Think of open source and most of us have visions of developers doing selfless work in their free time and contributing only because of their passion for the technology and a burning desire to learn.
Although that might be true for small and relatively insignificant open source projects, it certainly does not seem to be the case with the big and popular open source projects. For example, in a recent interview, Mike Milinkovich the executive director of the Eclipse Foundation said that “Over 90% of the committers on Eclipse projects are full-time paid employees of member companies…”
“If you look through a lot of the open source projects out there, a lot
of the committers in general are full-time employees. So, the typical
profile of an Eclipse committer is a software developer that works for
a software products company.”
Even with JBoss and MySQL, to the best of my knowledge, most of the work is done by full time paid employees.
So can we conclude that most popular open source software is developed primarily by paid employees?

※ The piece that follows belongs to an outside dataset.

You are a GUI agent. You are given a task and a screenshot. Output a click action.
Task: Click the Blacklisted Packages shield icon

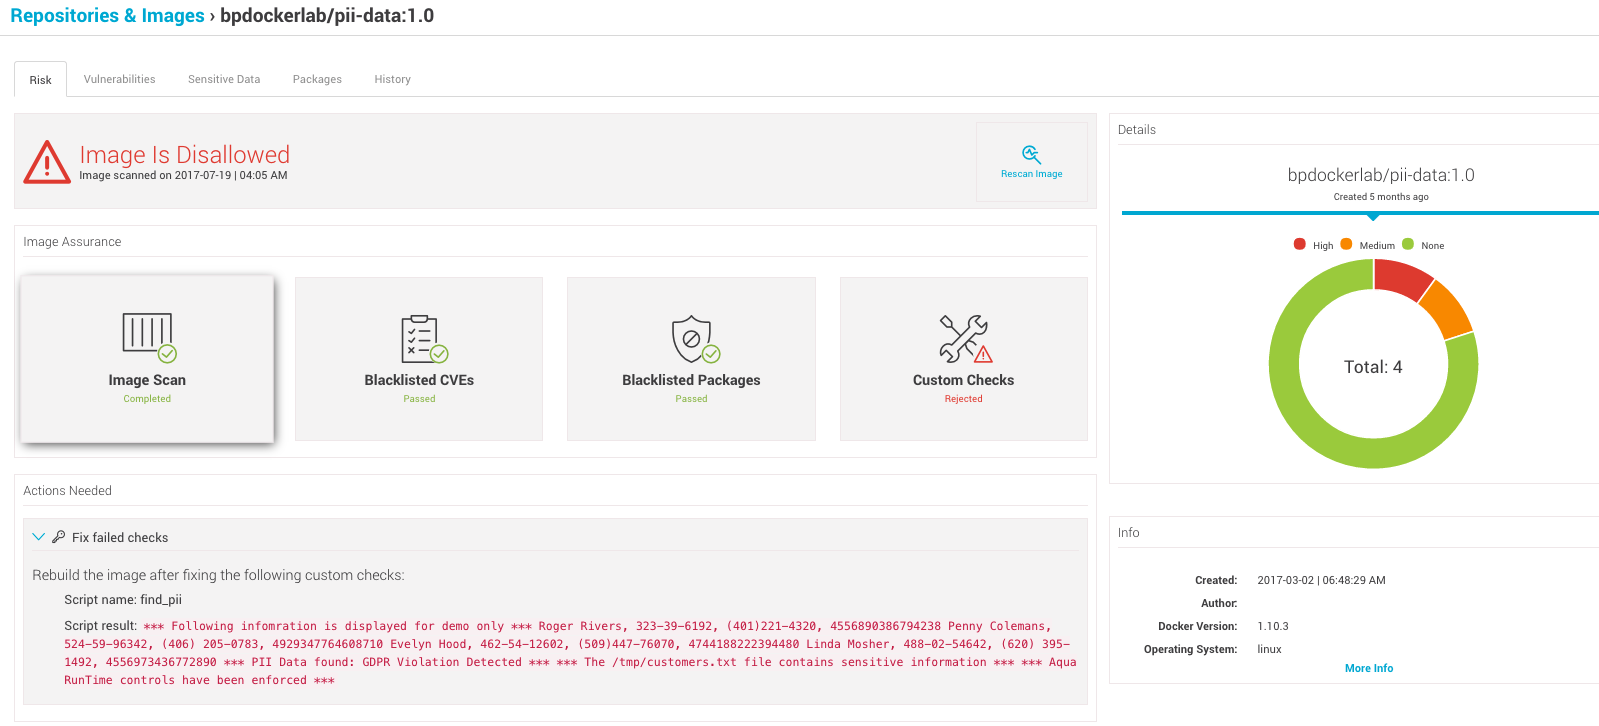tap(692, 339)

What makes the picture hazy, is the nature in which open source is promoted / marketed. You have a gathering of students or any non-decision makers and the open source guy will wax eloquent on how the community works and how 1000s of unknown individuals are selflessly working to make it a better world.”
Change the audience to a management / decision maker type and suddenly the pitch changes. “Open-Source is developed by highly qualified and full-time paid employees and so there is no compromise on quality”
So what is the real nature of open-source?
Do open source projects need to prominently display stats about the nature of the contributions, the percent contributed by employees of a certian company and such other figures that will give the user a truer picture of the project?